*Task objective*:
All of the lines below should be printed again exactly as they are.

*Recorded information*:
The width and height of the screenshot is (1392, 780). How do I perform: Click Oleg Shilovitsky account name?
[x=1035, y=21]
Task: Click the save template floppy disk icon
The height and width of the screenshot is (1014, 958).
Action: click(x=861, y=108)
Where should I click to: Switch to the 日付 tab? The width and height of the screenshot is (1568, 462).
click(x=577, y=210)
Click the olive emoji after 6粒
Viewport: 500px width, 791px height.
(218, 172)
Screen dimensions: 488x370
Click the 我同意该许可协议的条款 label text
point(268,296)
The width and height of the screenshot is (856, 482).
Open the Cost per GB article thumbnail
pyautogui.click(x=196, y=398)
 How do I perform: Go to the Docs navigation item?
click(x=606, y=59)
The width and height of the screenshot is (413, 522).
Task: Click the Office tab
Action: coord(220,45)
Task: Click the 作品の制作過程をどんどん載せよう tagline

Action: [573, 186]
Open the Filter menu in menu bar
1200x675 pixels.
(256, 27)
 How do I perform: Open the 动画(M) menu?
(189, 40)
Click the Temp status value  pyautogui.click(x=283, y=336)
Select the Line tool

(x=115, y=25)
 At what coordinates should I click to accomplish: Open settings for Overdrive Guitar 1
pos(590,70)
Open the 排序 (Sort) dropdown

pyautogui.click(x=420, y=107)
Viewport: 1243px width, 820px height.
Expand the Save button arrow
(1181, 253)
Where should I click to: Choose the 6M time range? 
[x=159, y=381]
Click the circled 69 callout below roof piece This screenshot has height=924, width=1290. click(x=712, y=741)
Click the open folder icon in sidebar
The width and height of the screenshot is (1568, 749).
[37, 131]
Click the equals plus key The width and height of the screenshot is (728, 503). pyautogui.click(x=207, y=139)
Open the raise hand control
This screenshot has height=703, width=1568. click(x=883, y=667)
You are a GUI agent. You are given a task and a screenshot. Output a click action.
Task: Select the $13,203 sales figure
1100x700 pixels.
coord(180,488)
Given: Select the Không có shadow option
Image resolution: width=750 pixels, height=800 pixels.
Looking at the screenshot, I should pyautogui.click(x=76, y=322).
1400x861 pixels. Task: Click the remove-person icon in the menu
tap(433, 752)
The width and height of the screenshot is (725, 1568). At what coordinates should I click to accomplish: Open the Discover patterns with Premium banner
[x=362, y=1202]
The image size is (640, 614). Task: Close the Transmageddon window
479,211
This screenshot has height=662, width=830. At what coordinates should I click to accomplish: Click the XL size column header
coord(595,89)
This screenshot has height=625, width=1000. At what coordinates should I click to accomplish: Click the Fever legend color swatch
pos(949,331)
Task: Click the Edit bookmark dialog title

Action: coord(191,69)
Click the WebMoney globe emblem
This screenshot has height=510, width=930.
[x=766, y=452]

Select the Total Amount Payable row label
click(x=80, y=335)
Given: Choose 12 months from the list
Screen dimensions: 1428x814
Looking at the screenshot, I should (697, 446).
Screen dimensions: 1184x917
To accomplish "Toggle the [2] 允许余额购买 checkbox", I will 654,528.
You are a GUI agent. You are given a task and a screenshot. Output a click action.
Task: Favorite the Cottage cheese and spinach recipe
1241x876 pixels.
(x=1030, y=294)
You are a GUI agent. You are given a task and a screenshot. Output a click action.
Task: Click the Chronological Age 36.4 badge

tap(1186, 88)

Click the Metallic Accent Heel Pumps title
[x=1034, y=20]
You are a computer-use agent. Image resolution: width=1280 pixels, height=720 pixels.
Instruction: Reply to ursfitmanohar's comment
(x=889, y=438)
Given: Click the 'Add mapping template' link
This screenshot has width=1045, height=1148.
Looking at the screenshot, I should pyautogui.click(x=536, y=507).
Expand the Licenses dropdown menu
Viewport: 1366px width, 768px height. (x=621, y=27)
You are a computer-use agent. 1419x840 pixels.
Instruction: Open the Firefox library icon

*Written reply*:
The width and height of the screenshot is (1392, 780). How do I perform: Click Oleg Shilovitsky account name?
[x=1035, y=21]
Task: Click the save template floppy disk icon
The height and width of the screenshot is (1014, 958).
Action: click(x=861, y=108)
Where should I click to: Switch to the 日付 tab? The width and height of the screenshot is (1568, 462).
click(x=577, y=210)
Click the olive emoji after 6粒
Viewport: 500px width, 791px height.
(218, 172)
Screen dimensions: 488x370
Click the 我同意该许可协议的条款 label text
point(268,296)
The width and height of the screenshot is (856, 482).
Open the Cost per GB article thumbnail
pyautogui.click(x=196, y=398)
 How do I perform: Go to the Docs navigation item?
click(x=606, y=59)
The width and height of the screenshot is (413, 522).
Task: Click the Office tab
Action: coord(220,45)
Task: Click the 作品の制作過程をどんどん載せよう tagline

Action: [573, 186]
Open the Filter menu in menu bar
1200x675 pixels.
(256, 27)
 How do I perform: Open the 动画(M) menu?
(189, 40)
Click the Temp status value  pyautogui.click(x=283, y=336)
Select the Line tool

(x=115, y=25)
 At what coordinates should I click to accomplish: Open settings for Overdrive Guitar 1
pos(590,70)
Open the 排序 (Sort) dropdown

pyautogui.click(x=420, y=107)
Viewport: 1243px width, 820px height.
Expand the Save button arrow
(1181, 253)
Where should I click to: Choose the 6M time range? 
[x=159, y=381]
Click the circled 69 callout below roof piece This screenshot has height=924, width=1290. click(x=712, y=741)
Click the open folder icon in sidebar
The width and height of the screenshot is (1568, 749).
[37, 131]
Click the equals plus key The width and height of the screenshot is (728, 503). pyautogui.click(x=207, y=139)
Open the raise hand control
This screenshot has height=703, width=1568. click(x=883, y=667)
You are a GUI agent. You are given a task and a screenshot. Output a click action.
Task: Select the $13,203 sales figure
1100x700 pixels.
coord(180,488)
Given: Select the Không có shadow option
Image resolution: width=750 pixels, height=800 pixels.
Looking at the screenshot, I should pyautogui.click(x=76, y=322).
1400x861 pixels. Task: Click the remove-person icon in the menu
tap(433, 752)
The width and height of the screenshot is (725, 1568). At what coordinates should I click to accomplish: Open the Discover patterns with Premium banner
[x=362, y=1202]
The image size is (640, 614). Task: Close the Transmageddon window
479,211
This screenshot has height=662, width=830. At what coordinates should I click to accomplish: Click the XL size column header
coord(595,89)
This screenshot has height=625, width=1000. At what coordinates should I click to accomplish: Click the Fever legend color swatch
pos(949,331)
Task: Click the Edit bookmark dialog title

Action: coord(191,69)
Click the WebMoney globe emblem
This screenshot has height=510, width=930.
[x=766, y=452]

Select the Total Amount Payable row label
click(x=80, y=335)
Given: Choose 12 months from the list
Screen dimensions: 1428x814
Looking at the screenshot, I should (697, 446).
Screen dimensions: 1184x917
To accomplish "Toggle the [2] 允许余额购买 checkbox", I will 654,528.
You are a GUI agent. You are given a task and a screenshot. Output a click action.
Task: Favorite the Cottage cheese and spinach recipe
1241x876 pixels.
(x=1030, y=294)
You are a GUI agent. You are given a task and a screenshot. Output a click action.
Task: Click the Chronological Age 36.4 badge

tap(1186, 88)

Click the Metallic Accent Heel Pumps title
[x=1034, y=20]
You are a computer-use agent. Image resolution: width=1280 pixels, height=720 pixels.
Instruction: Reply to ursfitmanohar's comment
(x=889, y=438)
Given: Click the 'Add mapping template' link
This screenshot has width=1045, height=1148.
Looking at the screenshot, I should pyautogui.click(x=536, y=507).
Expand the Licenses dropdown menu
Viewport: 1366px width, 768px height. (x=621, y=27)
You are a computer-use agent. 1419x840 pixels.
Instruction: Open the Firefox library icon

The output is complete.